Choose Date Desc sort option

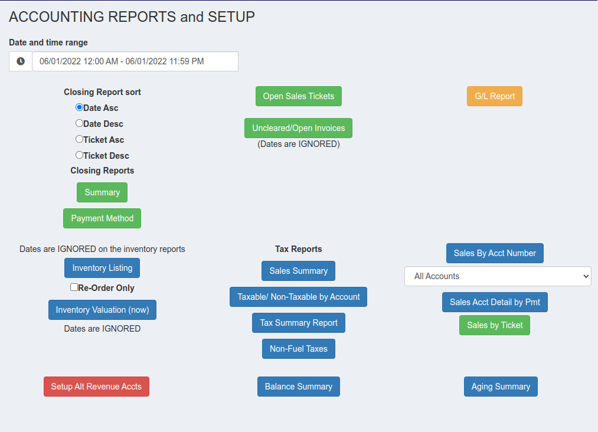click(79, 123)
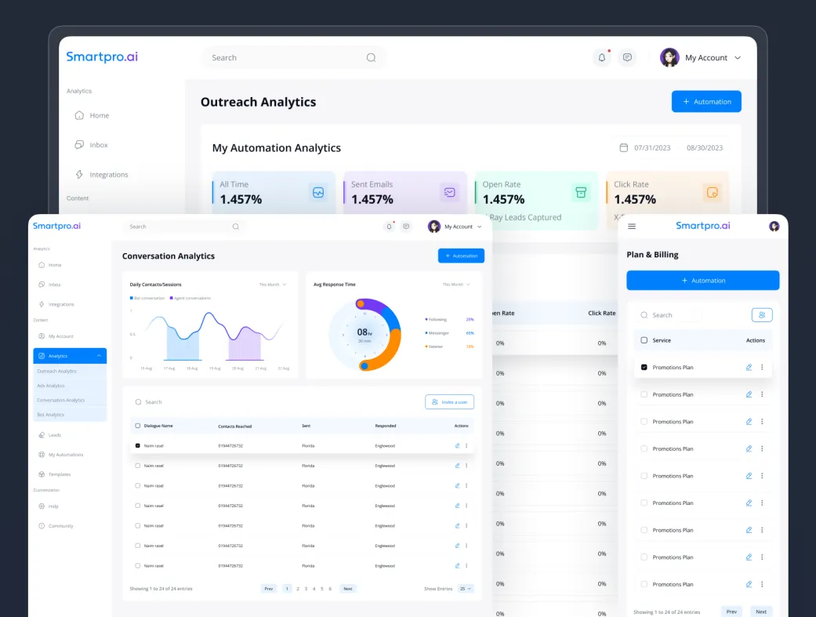Open the hamburger menu in Plan & Billing
The width and height of the screenshot is (816, 617).
(632, 226)
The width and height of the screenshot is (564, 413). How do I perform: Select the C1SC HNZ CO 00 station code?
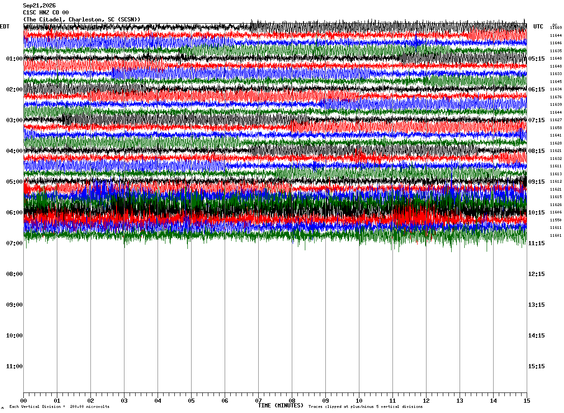46,13
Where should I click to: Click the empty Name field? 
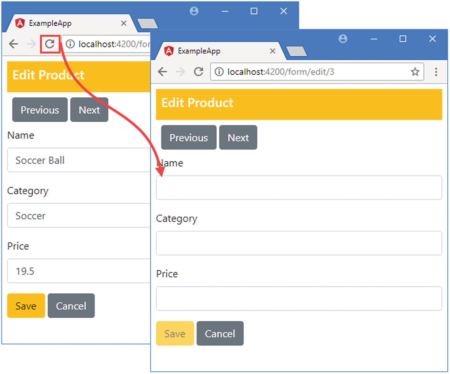point(299,188)
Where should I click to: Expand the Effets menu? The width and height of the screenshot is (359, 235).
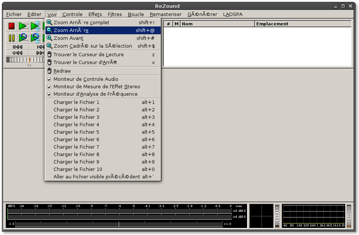[x=95, y=15]
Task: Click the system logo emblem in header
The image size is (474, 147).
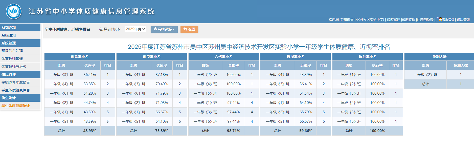Action: [x=14, y=11]
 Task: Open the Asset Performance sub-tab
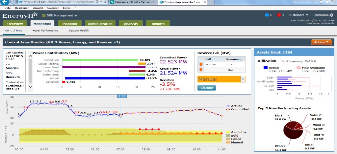[45, 31]
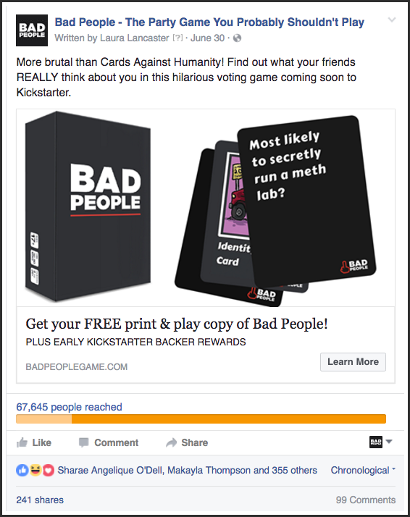This screenshot has height=517, width=410.
Task: Click the globe public privacy icon
Action: point(237,38)
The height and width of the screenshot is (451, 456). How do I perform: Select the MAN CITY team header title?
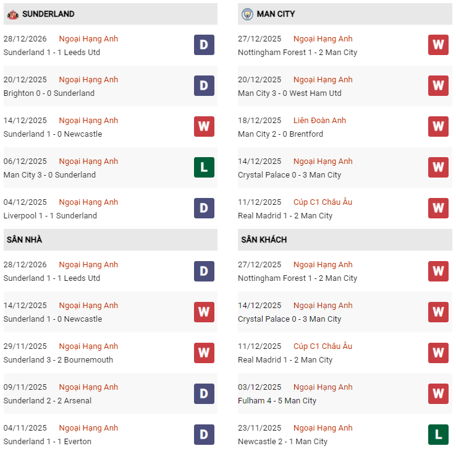(x=276, y=14)
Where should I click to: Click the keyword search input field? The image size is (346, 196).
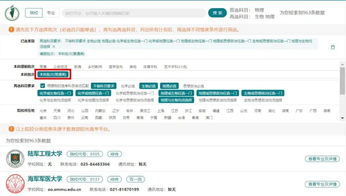(134, 13)
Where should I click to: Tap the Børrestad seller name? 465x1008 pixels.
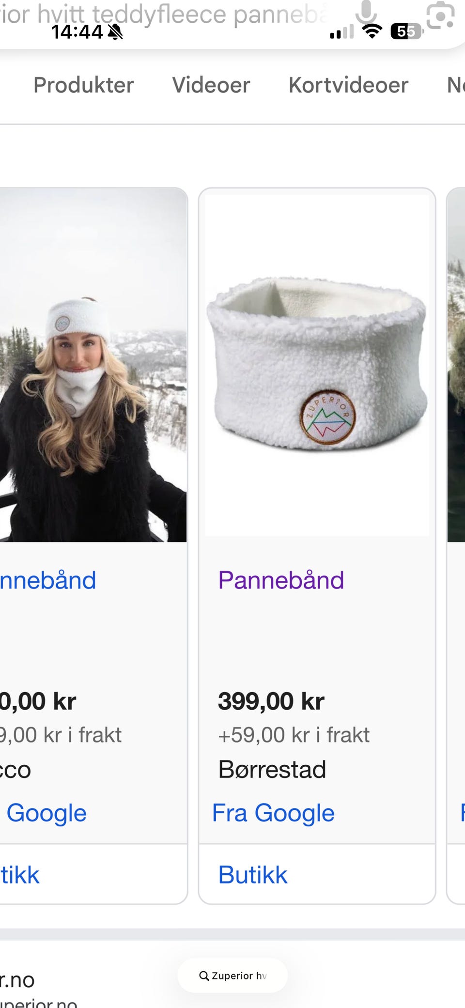click(x=272, y=770)
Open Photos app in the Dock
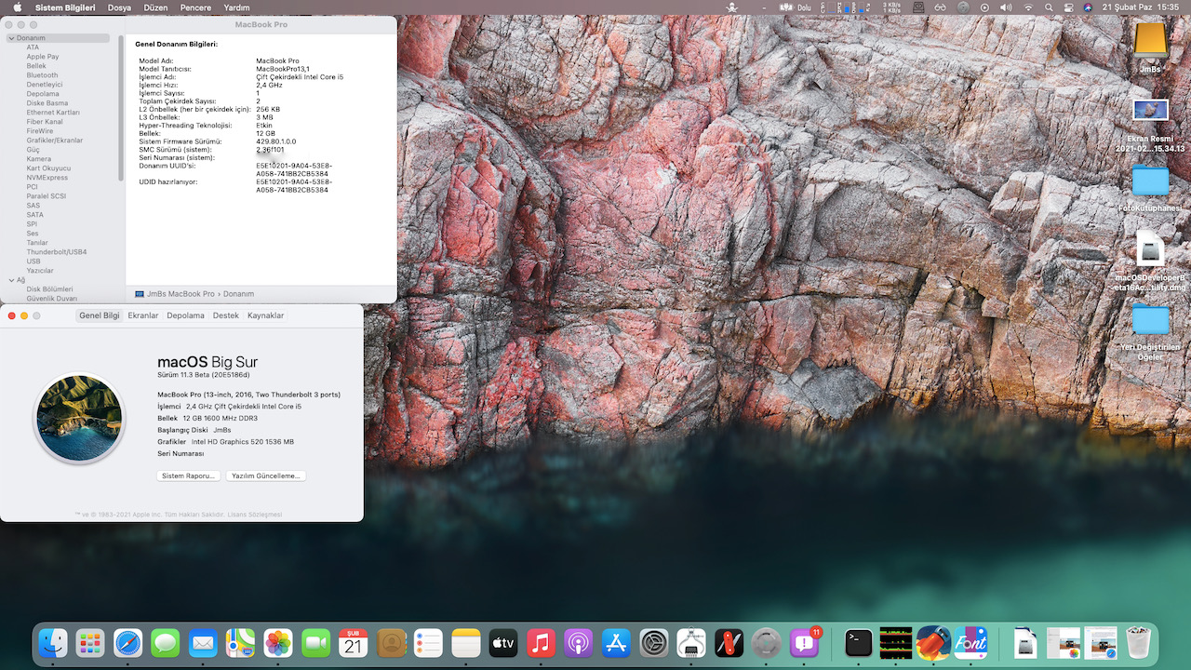1191x670 pixels. [x=278, y=643]
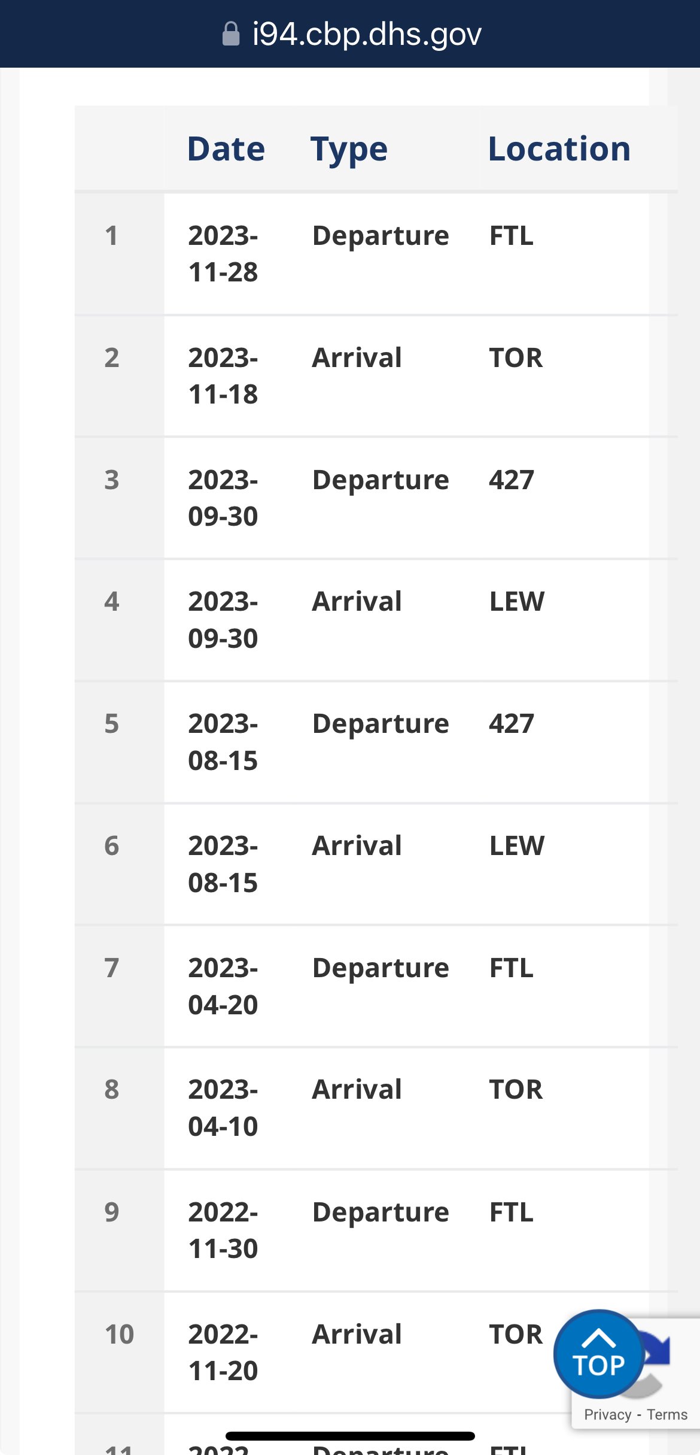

********

* [REQUIRED ACTION]: When you reach the line that contains "The height and", start copying the listing word for word and stop only after its last line, without any pictures.

* [REPLY]:
The height and width of the screenshot is (451, 456). How do I perform: Select the MAN CITY team header title?
(x=276, y=14)
Where should I click to: Click the keyword search input field? The image size is (346, 196).
(134, 13)
Where should I click to: Tap the Børrestad seller name? 465x1008 pixels.
click(x=272, y=770)
Open Photos app in the Dock
1191x670 pixels. [x=278, y=643]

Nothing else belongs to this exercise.